- [What you will do]:
Where a line holds the word "computer", copy it from the records.

Segment Start: Information supplied

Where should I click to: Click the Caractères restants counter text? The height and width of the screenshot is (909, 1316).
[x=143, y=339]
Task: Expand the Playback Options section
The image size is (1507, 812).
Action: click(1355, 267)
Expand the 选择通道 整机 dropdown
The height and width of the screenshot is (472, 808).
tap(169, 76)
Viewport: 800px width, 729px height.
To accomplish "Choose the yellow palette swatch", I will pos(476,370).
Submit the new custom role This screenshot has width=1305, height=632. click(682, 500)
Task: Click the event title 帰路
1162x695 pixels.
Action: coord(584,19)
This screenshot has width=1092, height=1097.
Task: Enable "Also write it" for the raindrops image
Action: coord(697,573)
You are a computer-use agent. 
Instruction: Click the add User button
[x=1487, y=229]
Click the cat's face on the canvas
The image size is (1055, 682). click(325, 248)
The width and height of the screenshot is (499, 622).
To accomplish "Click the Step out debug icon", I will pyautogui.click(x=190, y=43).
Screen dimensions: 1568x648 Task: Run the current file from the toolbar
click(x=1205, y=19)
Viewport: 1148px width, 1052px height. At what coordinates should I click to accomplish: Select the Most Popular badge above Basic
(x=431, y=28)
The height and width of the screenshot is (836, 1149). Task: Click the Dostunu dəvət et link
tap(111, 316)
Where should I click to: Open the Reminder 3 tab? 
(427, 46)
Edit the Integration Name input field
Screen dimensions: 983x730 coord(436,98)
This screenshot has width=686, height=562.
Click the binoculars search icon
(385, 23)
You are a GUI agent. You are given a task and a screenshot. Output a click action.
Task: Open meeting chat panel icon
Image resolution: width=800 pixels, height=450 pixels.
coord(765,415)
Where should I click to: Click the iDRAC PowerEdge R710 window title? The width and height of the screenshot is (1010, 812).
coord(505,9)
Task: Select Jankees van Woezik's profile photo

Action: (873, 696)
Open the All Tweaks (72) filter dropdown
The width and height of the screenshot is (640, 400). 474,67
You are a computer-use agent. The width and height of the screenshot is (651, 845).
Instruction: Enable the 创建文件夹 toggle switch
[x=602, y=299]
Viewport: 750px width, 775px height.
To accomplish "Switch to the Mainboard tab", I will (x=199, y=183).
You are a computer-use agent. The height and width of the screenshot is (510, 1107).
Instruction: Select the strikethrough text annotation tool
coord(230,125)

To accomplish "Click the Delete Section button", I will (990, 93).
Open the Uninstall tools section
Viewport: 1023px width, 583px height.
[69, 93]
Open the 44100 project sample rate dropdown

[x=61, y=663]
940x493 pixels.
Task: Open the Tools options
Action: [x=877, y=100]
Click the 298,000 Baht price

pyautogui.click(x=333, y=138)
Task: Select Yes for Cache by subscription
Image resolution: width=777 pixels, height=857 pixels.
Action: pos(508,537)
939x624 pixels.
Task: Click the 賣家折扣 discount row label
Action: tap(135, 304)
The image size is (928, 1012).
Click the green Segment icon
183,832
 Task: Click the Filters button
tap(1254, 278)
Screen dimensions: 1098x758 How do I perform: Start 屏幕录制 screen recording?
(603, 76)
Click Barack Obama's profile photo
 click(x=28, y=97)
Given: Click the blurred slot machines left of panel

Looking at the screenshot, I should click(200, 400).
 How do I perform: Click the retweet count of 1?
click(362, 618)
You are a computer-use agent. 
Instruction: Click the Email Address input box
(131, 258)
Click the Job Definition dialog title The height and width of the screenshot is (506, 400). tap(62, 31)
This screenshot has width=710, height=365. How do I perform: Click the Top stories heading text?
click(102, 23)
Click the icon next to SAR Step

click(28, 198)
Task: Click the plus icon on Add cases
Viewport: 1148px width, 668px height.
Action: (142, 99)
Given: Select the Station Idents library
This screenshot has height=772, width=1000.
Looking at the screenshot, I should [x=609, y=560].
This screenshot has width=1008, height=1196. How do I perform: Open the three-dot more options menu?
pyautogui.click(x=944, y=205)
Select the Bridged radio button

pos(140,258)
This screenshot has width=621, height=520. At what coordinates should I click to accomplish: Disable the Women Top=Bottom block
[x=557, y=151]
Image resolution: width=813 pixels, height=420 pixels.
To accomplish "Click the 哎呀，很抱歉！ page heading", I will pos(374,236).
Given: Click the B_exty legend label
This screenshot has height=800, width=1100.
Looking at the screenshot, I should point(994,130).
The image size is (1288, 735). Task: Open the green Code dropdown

Segment End: Information supplied

- [Result of this task]:
You are a computer-use agent. 
You are a computer-use agent. The width and height of the screenshot is (651, 845).
You are a computer-use agent. The height and width of the screenshot is (510, 1107).
You are a computer-use agent. 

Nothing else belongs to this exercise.